### [PROBLEM TO WORK ON]
Starting at the line that contains "Request Quote (955, 1886)" and ending at the line that contains "Image resolution: width=1001, height=2576.", the lines below are to be given again exactly, with nothing added.

### [Collected data entries]

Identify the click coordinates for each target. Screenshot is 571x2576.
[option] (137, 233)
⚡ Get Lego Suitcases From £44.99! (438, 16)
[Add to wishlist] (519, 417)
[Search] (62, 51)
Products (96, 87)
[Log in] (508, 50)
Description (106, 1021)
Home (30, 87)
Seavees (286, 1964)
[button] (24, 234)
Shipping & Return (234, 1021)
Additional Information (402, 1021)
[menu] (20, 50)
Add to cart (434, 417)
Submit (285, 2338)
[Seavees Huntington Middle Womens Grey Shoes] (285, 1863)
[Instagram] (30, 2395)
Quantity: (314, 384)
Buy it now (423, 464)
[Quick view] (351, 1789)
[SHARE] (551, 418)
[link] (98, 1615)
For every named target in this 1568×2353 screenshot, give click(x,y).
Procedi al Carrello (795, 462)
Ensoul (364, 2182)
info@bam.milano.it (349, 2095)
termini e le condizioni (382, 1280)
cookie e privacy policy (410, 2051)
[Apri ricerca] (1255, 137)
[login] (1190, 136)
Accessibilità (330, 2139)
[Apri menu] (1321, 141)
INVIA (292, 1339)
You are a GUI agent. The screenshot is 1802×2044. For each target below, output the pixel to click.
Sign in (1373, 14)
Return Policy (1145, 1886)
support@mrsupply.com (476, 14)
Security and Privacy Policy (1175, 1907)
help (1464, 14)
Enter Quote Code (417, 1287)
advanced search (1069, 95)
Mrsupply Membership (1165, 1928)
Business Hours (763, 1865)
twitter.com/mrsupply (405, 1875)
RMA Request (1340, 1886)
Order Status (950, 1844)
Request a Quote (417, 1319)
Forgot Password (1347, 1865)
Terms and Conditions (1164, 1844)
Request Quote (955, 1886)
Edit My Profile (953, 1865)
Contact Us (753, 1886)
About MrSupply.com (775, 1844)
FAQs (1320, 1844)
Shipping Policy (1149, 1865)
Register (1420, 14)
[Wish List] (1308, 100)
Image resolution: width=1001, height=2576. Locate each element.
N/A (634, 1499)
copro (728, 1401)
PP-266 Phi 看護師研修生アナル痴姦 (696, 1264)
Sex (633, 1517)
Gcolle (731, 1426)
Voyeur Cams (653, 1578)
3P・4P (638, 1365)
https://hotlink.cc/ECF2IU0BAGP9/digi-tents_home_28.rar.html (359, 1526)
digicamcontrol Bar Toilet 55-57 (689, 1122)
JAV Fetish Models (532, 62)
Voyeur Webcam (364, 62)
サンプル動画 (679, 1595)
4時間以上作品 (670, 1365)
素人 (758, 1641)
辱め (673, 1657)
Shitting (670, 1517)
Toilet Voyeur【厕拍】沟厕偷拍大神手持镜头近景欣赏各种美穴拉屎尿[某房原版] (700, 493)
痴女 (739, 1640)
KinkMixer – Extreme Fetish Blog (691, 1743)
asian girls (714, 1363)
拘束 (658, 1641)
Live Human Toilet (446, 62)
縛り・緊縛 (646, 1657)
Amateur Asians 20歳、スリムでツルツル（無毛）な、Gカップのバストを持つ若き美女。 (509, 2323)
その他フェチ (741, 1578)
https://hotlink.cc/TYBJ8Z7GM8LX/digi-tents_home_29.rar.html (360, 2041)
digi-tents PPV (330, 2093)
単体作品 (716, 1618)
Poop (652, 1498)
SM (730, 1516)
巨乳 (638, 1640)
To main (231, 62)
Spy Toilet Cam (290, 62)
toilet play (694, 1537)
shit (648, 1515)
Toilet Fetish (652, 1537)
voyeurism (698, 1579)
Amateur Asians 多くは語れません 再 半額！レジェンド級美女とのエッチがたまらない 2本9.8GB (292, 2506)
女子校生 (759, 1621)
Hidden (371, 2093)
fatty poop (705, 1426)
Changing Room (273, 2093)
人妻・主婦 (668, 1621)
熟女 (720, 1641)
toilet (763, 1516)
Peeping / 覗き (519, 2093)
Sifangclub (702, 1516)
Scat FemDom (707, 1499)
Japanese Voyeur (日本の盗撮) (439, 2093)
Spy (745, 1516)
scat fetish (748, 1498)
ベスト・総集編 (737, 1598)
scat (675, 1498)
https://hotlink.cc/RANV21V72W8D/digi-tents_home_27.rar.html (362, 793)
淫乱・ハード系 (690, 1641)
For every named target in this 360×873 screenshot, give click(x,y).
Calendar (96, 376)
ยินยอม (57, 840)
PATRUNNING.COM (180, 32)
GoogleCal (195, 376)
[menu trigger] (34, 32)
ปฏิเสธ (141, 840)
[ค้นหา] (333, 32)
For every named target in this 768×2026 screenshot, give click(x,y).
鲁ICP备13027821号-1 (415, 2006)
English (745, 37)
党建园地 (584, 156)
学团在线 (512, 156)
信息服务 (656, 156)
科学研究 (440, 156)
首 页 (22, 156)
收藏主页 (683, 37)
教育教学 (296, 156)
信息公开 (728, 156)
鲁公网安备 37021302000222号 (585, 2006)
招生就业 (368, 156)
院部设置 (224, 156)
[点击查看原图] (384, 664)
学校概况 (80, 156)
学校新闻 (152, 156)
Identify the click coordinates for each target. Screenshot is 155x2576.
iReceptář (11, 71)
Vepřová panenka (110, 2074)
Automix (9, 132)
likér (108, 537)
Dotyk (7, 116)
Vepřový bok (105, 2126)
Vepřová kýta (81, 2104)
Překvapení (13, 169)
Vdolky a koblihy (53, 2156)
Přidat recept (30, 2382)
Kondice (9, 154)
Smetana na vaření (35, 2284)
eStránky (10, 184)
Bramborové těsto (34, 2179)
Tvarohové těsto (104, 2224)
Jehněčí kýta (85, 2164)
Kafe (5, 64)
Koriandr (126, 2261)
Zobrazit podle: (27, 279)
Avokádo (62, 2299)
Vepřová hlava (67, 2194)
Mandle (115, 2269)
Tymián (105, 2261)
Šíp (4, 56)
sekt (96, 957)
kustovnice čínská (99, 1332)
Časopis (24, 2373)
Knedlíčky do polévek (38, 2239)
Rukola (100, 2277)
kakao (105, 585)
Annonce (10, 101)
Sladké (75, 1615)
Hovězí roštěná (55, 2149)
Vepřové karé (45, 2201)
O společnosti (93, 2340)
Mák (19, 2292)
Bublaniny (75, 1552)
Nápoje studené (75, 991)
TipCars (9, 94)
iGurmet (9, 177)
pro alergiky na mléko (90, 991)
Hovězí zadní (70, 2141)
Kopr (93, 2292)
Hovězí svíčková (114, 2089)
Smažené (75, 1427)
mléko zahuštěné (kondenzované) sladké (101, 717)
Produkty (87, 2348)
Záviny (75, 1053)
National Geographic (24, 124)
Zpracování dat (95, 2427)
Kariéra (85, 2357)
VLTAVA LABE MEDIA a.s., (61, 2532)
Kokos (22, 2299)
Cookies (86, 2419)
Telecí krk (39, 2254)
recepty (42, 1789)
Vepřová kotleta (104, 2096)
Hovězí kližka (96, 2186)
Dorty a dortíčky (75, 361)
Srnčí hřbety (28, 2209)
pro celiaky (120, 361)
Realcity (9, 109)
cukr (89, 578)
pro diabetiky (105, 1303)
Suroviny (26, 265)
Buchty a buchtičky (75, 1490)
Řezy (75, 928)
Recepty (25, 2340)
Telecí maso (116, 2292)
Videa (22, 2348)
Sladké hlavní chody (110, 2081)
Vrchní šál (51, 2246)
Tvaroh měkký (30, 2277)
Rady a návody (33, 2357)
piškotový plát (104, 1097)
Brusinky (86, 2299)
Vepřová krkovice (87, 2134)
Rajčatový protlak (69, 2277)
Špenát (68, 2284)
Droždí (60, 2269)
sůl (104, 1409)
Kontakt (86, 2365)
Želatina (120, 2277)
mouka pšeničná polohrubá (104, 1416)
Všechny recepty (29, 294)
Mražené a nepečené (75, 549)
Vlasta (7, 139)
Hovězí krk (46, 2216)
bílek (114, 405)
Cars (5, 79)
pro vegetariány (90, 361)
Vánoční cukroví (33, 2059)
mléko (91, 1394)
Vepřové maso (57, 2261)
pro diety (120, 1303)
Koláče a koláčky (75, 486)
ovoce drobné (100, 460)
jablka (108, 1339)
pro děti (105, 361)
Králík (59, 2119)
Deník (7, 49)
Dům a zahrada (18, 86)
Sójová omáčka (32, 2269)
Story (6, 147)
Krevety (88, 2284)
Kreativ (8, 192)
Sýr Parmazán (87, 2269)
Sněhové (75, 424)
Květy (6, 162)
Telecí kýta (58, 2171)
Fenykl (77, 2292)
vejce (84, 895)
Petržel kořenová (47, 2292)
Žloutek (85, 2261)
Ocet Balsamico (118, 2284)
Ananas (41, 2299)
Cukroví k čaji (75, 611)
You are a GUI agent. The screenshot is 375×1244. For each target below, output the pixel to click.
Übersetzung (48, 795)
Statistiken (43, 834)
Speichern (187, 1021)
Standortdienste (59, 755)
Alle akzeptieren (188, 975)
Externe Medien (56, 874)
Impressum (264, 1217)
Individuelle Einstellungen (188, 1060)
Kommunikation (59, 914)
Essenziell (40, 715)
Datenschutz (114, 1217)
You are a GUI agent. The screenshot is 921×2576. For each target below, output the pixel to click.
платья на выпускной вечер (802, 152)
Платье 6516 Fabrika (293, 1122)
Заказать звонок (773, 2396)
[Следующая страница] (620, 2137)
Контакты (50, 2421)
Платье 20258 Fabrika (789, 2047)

### [RESULT OF THE TASK]
Request Quote (955, 1886)
Edit My Profile (953, 1865)
Contact Us (753, 1886)
About MrSupply.com (775, 1844)
FAQs (1320, 1844)
Shipping Policy (1149, 1865)
Register (1420, 14)
[Wish List] (1308, 100)
Image resolution: width=1001, height=2576. Locate each element.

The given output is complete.